Alitalia, «aiuti di Stato» i fondi del 1996

La Corte europea respinge il ricorso italiano. Il lavoro di Intesa e il nodo del prestito ponte

da Milano

I finanziamenti erogati ad Alitalia dal governo per il piano di ristrutturazione 1996-2000 costituiscono aiuti di Stato: lo ha deciso ieri la Corte europea, che ha accolto la decisione della Commissione Ue, respingendo il ricorso della compagnia. La vicenda è lontana e non c’entra nulla col prestito ponte da 300 milioni attualmente al vaglio della Commissione: ma certo, non aiuta. «La Corte di prima istanza conferma la decisione della Commissione sugli aiuti per la ristrutturazione di Alitalia - si legge in una nota della stessa Corte -. Alitalia non è riuscita a dimostrare l’esistenza di vizi procedurali o di errori sostanziali nei criteri e nelle condizioni per l’aiuto dato». Nel 1996 Alitalia adottò un piano di ristrutturazione per il periodo 1996-2000 che prevedeva un’iniezione di capitale per 2.750 miliardi di lire, in tre tranche, da parte del suo azionista di maggioranza, l’Iri, controllato dallo Stato. L’esecutivo Ue si è pronunciato nel 1997 dichiarando che si trattava di aiuti di Stato e chiedendo ad Alitalia di rispettare alcune condizioni. Alitalia si era opposta e il tribunale di Lussemburgo aveva annullato la decisione della Commissione per «manifesti errori di valutazione». La Commissione nel 2001 si è espressa nuovamente dichiarando l’aiuto compatibile con il mercato comune per la ristrutturazione di Alitalia. Nel novembre del 2001 Alitalia ha fatto ricorso contro la decisione della Commissione chiedendone l’annullamento.

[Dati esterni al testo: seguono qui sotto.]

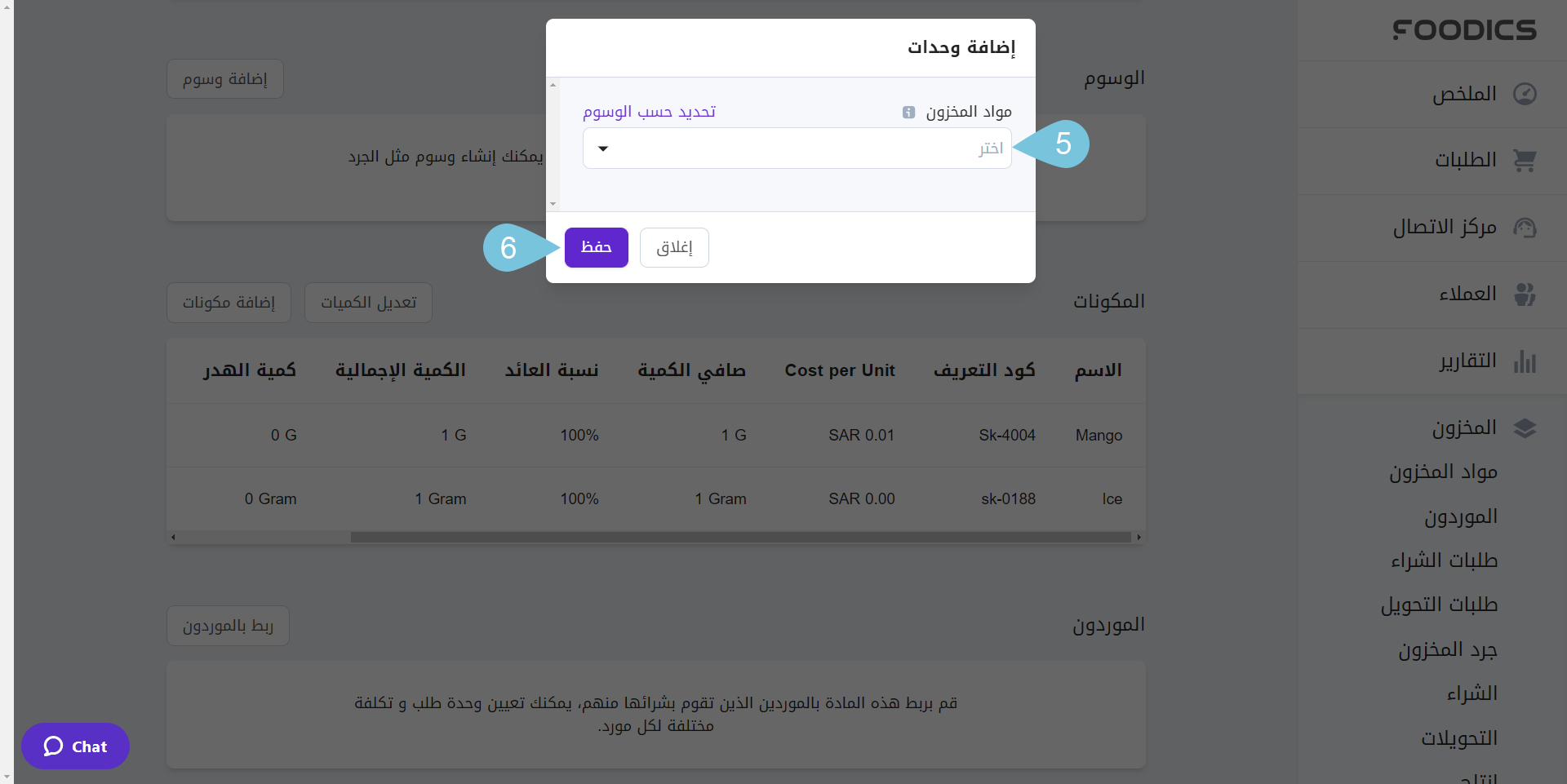Click the reports bar chart icon

[x=1525, y=361]

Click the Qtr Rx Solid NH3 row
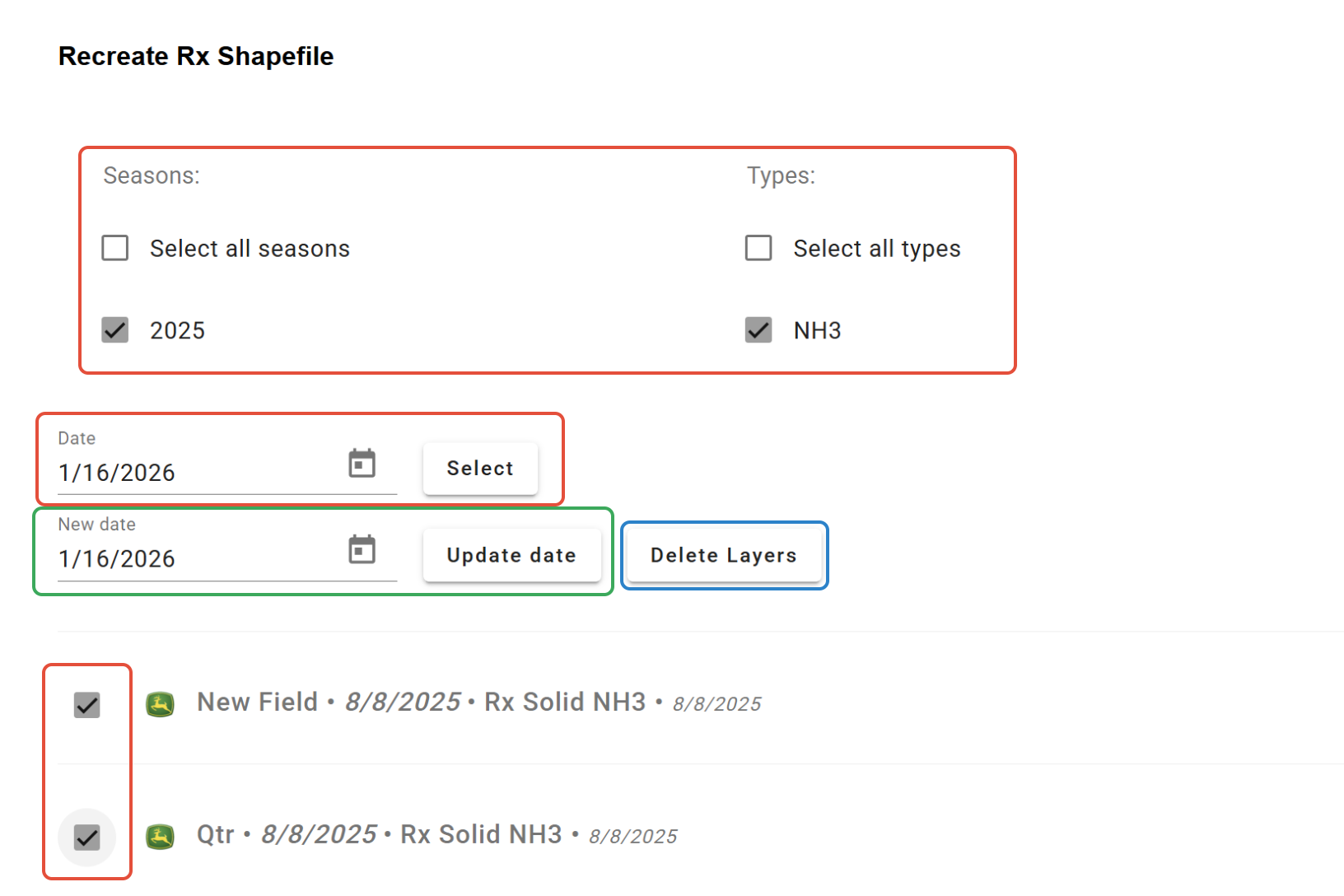tap(436, 835)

La sentenza di ieri sbarra la strada alla possibilità che la compagnia riceva altri aiuti di Stato finalizzati a ristrutturazione per dieci anni a partire dal 2001, dunque fino al 2011.
Ieri Gaetano Miccichè, che per l’advisor Intesa Sanpaolo segue in prima persona il dossier Alitalia, ha detto che «si sta lavorando alacremente». Da parte sua il ministro per lo Sviluppo, Claudio Scajola, ha confermato che il governo sta pensando di modificare le norme sul commissariamento delle aziende in crisi, sottintendendo che lo scopo è di renderle più adeguate al risanamento di Alitalia.